* [EXERCISE AIM]
Please reproduce exactly the lines that begin the listing below, up to and including the line where "You are a computer-use agent. Screen dimensions: 767x625" occurs.

+ + + +

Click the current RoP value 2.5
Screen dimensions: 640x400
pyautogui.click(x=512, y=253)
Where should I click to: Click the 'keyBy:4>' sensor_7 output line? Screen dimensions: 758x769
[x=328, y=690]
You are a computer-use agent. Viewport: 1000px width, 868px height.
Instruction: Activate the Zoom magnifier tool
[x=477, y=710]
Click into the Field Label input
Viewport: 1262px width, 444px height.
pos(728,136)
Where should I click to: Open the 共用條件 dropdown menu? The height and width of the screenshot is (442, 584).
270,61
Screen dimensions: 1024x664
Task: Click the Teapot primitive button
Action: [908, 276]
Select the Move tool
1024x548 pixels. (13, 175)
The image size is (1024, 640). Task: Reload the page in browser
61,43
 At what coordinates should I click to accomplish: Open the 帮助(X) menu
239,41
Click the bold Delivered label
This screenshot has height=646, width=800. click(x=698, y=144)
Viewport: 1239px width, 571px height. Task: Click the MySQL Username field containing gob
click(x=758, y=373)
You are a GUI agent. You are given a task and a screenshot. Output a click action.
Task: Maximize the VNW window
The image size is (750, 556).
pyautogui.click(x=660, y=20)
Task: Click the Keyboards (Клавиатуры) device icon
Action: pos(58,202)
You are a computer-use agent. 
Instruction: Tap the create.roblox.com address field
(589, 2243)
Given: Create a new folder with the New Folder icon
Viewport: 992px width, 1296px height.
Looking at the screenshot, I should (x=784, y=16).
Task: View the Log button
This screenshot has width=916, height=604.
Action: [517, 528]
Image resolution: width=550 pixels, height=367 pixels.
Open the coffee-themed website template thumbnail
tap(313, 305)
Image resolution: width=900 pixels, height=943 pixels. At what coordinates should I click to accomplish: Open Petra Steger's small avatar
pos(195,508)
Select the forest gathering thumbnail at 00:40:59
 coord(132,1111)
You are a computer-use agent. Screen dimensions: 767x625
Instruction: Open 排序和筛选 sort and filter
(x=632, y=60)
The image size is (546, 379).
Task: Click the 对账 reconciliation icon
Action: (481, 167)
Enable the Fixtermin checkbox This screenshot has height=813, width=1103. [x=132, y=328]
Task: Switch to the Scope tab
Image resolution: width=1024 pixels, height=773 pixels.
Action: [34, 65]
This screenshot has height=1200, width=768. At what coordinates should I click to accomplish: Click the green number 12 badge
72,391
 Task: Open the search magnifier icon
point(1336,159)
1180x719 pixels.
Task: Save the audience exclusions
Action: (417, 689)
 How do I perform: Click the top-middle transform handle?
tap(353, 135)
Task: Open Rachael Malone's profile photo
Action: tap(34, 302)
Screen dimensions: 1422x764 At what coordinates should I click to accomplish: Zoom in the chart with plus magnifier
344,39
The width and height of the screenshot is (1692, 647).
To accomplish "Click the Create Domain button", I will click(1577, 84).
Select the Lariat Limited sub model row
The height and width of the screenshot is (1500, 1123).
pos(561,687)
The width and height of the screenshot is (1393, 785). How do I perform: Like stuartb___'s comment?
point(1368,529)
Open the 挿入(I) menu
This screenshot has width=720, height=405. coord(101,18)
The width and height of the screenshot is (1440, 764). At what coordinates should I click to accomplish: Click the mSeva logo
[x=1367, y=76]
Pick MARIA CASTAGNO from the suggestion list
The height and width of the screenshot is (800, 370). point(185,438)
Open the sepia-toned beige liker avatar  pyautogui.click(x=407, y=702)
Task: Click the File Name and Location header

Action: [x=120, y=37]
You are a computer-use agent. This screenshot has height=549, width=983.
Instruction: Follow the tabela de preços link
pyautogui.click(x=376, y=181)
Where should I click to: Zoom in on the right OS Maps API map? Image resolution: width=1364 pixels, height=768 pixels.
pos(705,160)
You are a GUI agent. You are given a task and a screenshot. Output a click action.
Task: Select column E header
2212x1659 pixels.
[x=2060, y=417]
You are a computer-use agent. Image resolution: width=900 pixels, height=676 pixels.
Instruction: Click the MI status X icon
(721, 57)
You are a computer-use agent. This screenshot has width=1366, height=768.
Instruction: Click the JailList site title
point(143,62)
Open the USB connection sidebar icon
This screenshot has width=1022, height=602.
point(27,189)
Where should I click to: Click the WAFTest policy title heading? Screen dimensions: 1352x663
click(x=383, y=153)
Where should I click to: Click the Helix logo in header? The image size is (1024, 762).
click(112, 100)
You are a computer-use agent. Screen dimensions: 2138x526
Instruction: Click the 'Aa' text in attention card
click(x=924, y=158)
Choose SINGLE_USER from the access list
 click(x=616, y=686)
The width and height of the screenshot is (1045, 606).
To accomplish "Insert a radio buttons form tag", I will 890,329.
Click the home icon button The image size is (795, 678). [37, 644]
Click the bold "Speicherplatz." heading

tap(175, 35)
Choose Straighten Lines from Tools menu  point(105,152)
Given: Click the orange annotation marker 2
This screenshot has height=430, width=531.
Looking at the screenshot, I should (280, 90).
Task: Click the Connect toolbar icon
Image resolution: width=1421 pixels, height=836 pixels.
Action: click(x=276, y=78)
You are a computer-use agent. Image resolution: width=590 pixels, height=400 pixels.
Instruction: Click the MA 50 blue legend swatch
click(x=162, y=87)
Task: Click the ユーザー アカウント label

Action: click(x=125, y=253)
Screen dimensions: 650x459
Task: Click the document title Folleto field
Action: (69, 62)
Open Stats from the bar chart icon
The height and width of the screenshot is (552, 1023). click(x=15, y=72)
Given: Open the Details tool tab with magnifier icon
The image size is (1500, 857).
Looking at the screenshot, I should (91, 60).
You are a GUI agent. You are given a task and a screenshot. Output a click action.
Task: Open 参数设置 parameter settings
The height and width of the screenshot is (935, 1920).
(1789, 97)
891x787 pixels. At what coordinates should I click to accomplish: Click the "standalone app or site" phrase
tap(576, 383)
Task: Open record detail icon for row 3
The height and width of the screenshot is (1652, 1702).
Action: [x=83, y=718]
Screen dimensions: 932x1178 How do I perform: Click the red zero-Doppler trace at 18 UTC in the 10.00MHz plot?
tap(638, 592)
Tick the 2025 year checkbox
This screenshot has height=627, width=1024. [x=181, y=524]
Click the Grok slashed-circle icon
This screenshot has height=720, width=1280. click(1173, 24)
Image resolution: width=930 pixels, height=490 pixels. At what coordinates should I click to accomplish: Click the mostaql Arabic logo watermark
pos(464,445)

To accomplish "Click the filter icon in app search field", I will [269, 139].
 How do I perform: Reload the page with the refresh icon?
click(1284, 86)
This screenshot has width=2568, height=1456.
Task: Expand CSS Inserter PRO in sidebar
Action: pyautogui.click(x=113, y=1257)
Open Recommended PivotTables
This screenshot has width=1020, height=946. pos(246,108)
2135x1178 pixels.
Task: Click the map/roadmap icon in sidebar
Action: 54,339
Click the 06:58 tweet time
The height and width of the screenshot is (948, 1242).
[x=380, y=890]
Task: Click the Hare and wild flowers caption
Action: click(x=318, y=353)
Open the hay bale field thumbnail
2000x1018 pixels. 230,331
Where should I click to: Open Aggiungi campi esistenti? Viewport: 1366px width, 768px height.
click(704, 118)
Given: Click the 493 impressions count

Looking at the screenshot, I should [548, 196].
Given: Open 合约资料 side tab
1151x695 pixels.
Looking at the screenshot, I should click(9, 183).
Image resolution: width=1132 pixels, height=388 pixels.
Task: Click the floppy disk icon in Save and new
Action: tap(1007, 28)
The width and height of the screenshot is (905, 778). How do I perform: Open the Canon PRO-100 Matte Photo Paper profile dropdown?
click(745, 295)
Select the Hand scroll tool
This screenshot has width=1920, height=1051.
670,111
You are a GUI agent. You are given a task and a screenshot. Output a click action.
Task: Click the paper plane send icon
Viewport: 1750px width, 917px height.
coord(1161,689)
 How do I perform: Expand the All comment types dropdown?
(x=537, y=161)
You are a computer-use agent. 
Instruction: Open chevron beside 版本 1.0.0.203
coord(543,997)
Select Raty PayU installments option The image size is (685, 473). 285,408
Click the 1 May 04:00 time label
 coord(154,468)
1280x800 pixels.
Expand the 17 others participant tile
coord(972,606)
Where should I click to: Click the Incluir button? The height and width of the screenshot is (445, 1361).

+ + + +

* [RESPONSE TO THE EXERCISE]
Click the current RoP value 2.5
Screen dimensions: 640x400
pyautogui.click(x=512, y=253)
Where should I click to: Click the 'keyBy:4>' sensor_7 output line? Screen dimensions: 758x769
[x=328, y=690]
You are a computer-use agent. Viewport: 1000px width, 868px height.
Instruction: Activate the Zoom magnifier tool
[x=477, y=710]
Click into the Field Label input
Viewport: 1262px width, 444px height.
pos(728,136)
Where should I click to: Open the 共用條件 dropdown menu? The height and width of the screenshot is (442, 584).
270,61
Screen dimensions: 1024x664
Task: Click the Teapot primitive button
Action: [908, 276]
Select the Move tool
1024x548 pixels. (13, 175)
The image size is (1024, 640). Task: Reload the page in browser
61,43
 At what coordinates should I click to accomplish: Open the 帮助(X) menu
239,41
Click the bold Delivered label
This screenshot has height=646, width=800. click(x=698, y=144)
Viewport: 1239px width, 571px height. Task: Click the MySQL Username field containing gob
click(x=758, y=373)
You are a GUI agent. You are given a task and a screenshot. Output a click action.
Task: Maximize the VNW window
The image size is (750, 556).
pyautogui.click(x=660, y=20)
Task: Click the Keyboards (Клавиатуры) device icon
Action: pos(58,202)
You are a computer-use agent. 
Instruction: Tap the create.roblox.com address field
(589, 2243)
Given: Create a new folder with the New Folder icon
Viewport: 992px width, 1296px height.
Looking at the screenshot, I should (x=784, y=16).
Task: View the Log button
This screenshot has width=916, height=604.
Action: [517, 528]
Image resolution: width=550 pixels, height=367 pixels.
Open the coffee-themed website template thumbnail
tap(313, 305)
Image resolution: width=900 pixels, height=943 pixels. At what coordinates should I click to accomplish: Open Petra Steger's small avatar
pos(195,508)
Select the forest gathering thumbnail at 00:40:59
 coord(132,1111)
You are a computer-use agent. Screen dimensions: 767x625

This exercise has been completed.